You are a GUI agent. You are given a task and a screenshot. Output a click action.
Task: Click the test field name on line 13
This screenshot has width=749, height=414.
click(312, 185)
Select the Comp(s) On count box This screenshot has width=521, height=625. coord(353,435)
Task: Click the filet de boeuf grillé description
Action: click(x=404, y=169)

□ □ □ □ □ □ □

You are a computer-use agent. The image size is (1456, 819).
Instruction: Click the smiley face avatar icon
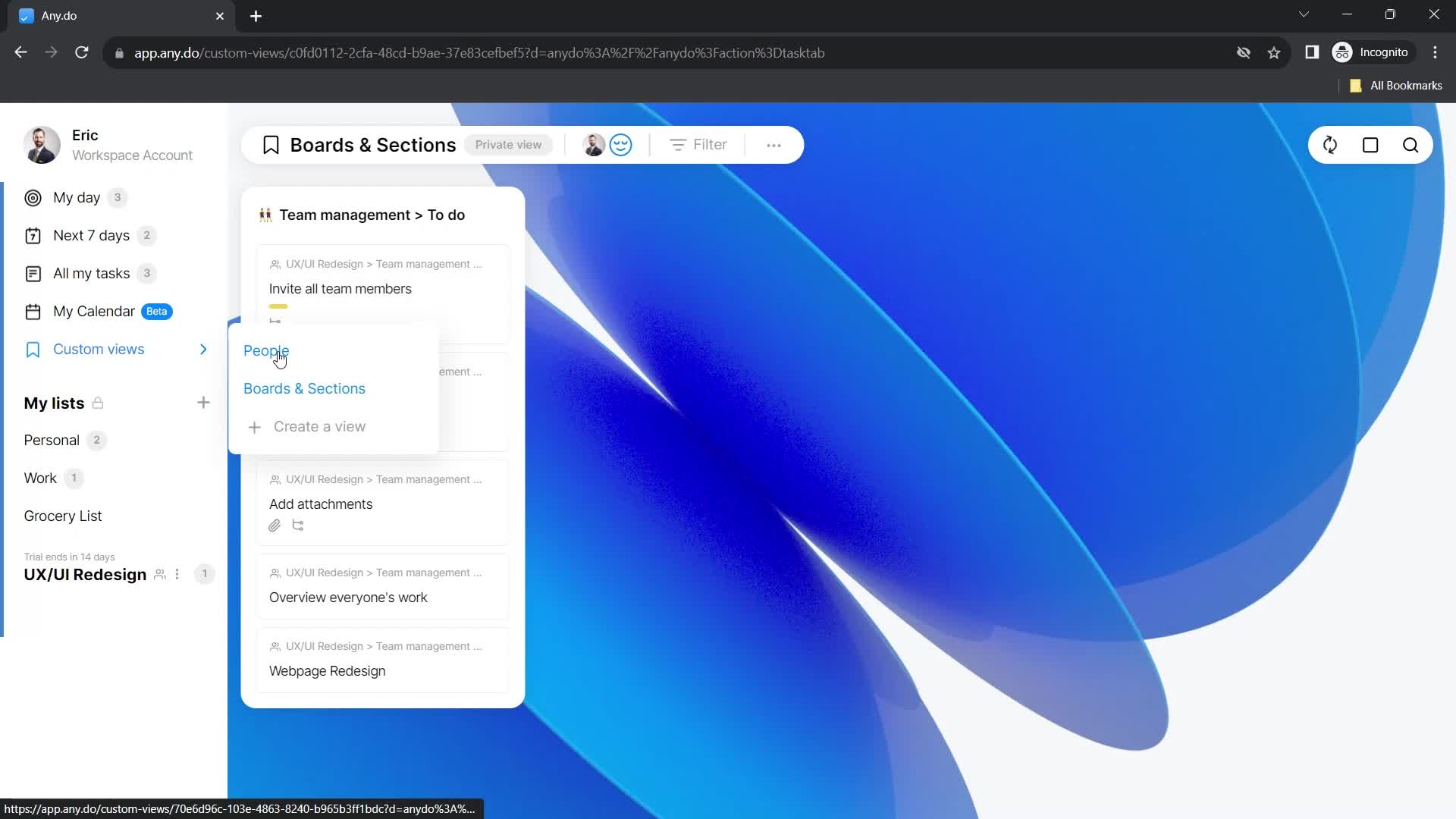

□ □ □ □ □ □ □

→ **What you will do**
Lines from the entries that contain the string "agent" must be found and copied.

→ **Solved problem**
You are a GUI agent. You are given a task and a screenshot. Output a click action.
You are a computer-use agent. The image size is (1456, 819).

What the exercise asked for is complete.